Three Cypriots arrested in connection with an alleged Israeli ‘spy van’ equipped with sophisticated surveillance technology capable of hacking communications, were released on Friday.
A Larnaca district court rejected a police request to remand them in custody while they continued their investigations.
The three suspects, two men aged 30 and 35, and a woman aged 41, were facing 13 charges related to violation of privacy laws, processing private data, falsely obtaining documents and breaking the radio communication law, said police.
All three, employees for the Cyprus-based Israeli company that owns the ‘spy van’ were released on Friday after a judge rejected an eight-day remand requested by police, saying there is no justification to detain them.
Police investigator Marios Papaevriviades said that the first suspect is a programmer while the second is a warehouse supervisor for WS Wispear Systems and the third is an assistant to the company director based in Larnaca.
Papaevriviades argued the trio should remain in custody as they could interfere with the police investigation.
He said 95 people have given statements and another 55 were expected to do so.
Some 17 searches were carried out in homes, premises of the company and vehicles while electronic documents and other evidence was sent for forensic examination.
The officer told the court that three more people were wanted by the police who have a direct relationship with the three suspects in the crimes under investigation.
Following developments, Wispear hit back at police on Friday over the three arrests saying their employees were innocent.
It said the employees arrested were working on installing a Wi-Fi system at Larnaca airport: “It seems that the Cypriot police has also a thing against Wi-Fi antennas as well”.
The company said it was installing the system according to an agreement made with Hermes Airports.
“Nine antennas of innovative technology out of which, three were installed in phase 1 to be tested as long-range Wi-Fi access point for visitors and tourists to enjoy high quality and high-speed internet access,” said WiSpear.

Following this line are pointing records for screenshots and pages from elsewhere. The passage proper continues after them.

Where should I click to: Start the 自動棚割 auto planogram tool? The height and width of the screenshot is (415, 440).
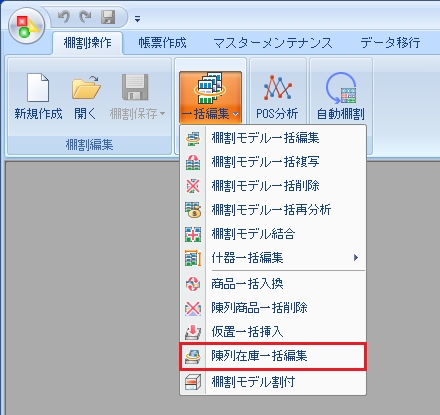340,97
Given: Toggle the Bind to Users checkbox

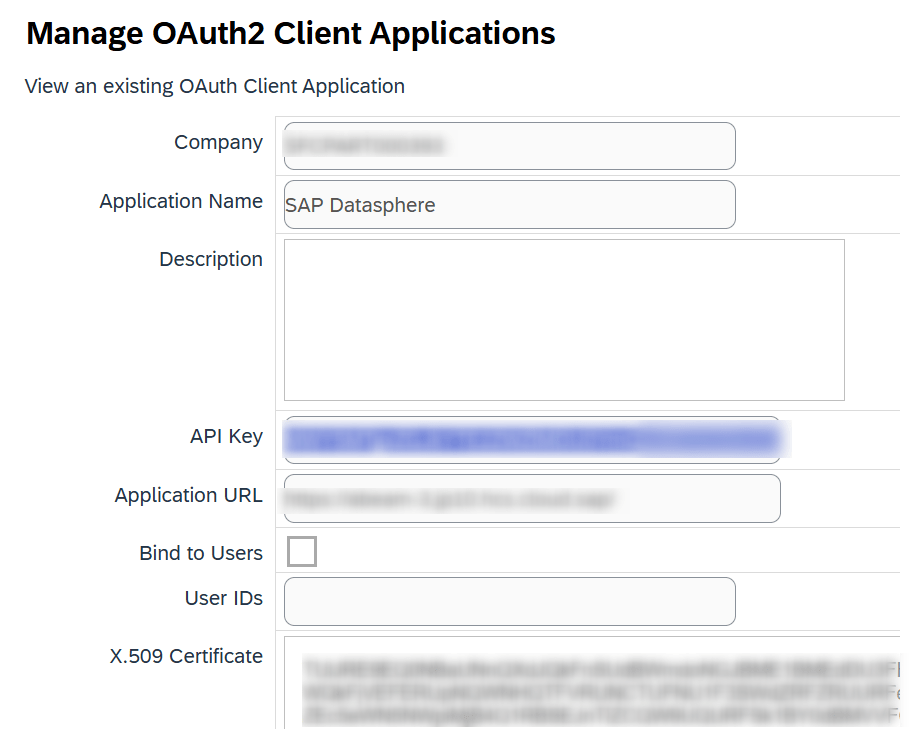Looking at the screenshot, I should click(x=302, y=551).
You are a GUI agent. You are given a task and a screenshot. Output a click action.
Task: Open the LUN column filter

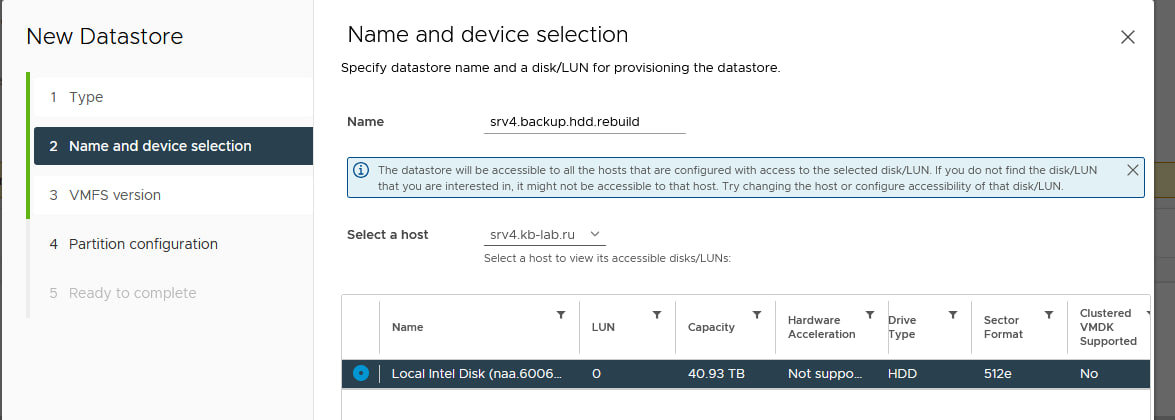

“This kind of equipment is commonly used from Japan to the USA and in all developed countries.”
The Israeli firm accused the police of damaging its reputation.
“This witch-hunt against us is now expanding to include and affect entities like Hermes (airports operator) that have done nothing else apart from looking into trying our innovative technology for the optimisation of their services to the public.”
The company also accused the police of acting under opposition party “AKEL’s instruction” and its leader Andros Kyprianou.
In another statement on Friday Wispear said: “Our company, our founder, our colleagues and other Israelis have been used as pawns in a political game which aims to create favourable conditions for Mr Andros Kyprianou.”
AKEL said the three arrests confirmed its initial suspicions of wrongdoing.
Cyprus police also issued a statement denying any political interference in the probe.
It said this was not the first time a court has ruled that there are no grounds for detaining suspects, but that does not mean that there is no room for further investigation
President Nicos Anastasiades said the ‘spy van’ saga has not affected relations with Israel.
Last month an independent investigator was appointed to assist the police probe into the alleged “spy van”.
Attorney-general Costas Clerides said a criminal law expert was needed due to the “seriousness of the case and the different legal aspects” that are cropping up.
The ongoing police investigation seeks to ascertain whether any criminal offences were committed in violating the right to privacy and confidential communication.
Police began investigating after AKEL asked what the government was doing about activities undertaken in the van, which was showcased in a Forbes video story broadcast several months ago that only recently went viral in Cyprus.
The van is owned by Cyprus-registered company WiSpear, whose Israeli CEO Tal Dillian is said to be a former Israeli intelligence officer.
Forbes said multi-million state-of-the-art equipment in the van can monitor electronic devices within a 500-meter radius, hack any phone and listen in to conversations regardless of the level of encryption.
In November, police searched the company premises where the van was located in the southern coastal resort of Larnaca after securing warrants.
The van was seized on November 17 and is still in the possession of the police.
WiSpear denies any wrongdoing and says the van was not used to spy on anybody in Cyprus or hired to do so.